Monday, June 01, 2009

Nunca joguei xadrez muito bem, mas consideradas as circunstâncias, gostaria de anunciar, senhoras e senhores, um cheque-mate.

A beleza me escapa, a beleza inteira me escorre, escorrega, a beleza me destrói, me esconde, a beleza me convém, me desagrada, a beleza me corrói, a beleza me ilude, me encanta, me fragiliza, me seduz, a beleza toda me tampa os olhos, e tudo o que resta é estranhamente feio, horrendo, só as piores partes de cada detalhe, só o resto.
Nada é sólido. Nada que acontece a minha volta é um acontecimento verdadeiramente concreto. O amanhã desdobra-se muito mais solidamente do que o momento presente. O neologismo muito mais que o dicionário. O futuro muito mais que qualquer outra coisa.

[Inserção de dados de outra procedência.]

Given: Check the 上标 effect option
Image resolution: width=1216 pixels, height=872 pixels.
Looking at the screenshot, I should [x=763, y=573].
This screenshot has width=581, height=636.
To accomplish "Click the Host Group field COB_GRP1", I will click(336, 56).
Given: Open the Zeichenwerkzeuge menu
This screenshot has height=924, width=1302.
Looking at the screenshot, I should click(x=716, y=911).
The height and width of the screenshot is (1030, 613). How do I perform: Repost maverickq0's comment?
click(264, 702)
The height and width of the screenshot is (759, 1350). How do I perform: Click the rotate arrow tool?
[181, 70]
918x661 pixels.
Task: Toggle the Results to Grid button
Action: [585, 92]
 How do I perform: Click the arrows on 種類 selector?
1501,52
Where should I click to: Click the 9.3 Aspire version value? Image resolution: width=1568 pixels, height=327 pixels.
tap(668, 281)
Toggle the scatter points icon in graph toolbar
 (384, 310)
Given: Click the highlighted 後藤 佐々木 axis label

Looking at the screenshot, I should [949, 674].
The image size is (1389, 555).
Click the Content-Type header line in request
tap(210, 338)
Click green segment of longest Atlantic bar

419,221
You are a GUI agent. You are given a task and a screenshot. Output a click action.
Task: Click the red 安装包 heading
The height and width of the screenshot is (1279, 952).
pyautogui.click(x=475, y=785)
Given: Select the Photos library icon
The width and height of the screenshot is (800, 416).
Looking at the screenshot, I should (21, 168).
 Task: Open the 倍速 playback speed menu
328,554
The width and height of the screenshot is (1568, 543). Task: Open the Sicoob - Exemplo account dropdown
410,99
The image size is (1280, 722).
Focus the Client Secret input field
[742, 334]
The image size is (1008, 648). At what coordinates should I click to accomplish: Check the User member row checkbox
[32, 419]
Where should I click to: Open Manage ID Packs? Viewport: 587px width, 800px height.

Há dias em que eu não aguento mais existir. O passar do tempo me enche de aflição, a longa fileira de pequenas coisas que precisamos fazer e repetir, o lento girar do relógio anunciando a inesgotável rotina que se contrapõe aos rápidos momentos de presença completa da alma no corpo.
Mas a beleza, ah, a beleza! A grama, a janela, o vidro embaçado, o copo, o reflexo do copo, a samambaia, e a beleza, principalmente a beleza inteira me fugiu. Eu esqueci dela toda. Não sei como se chama, não sei mais gritar pelo seu nome. A beleza foi-se e o que restou, restou. O que restou não é nenhuma história que valha a pena ser contada.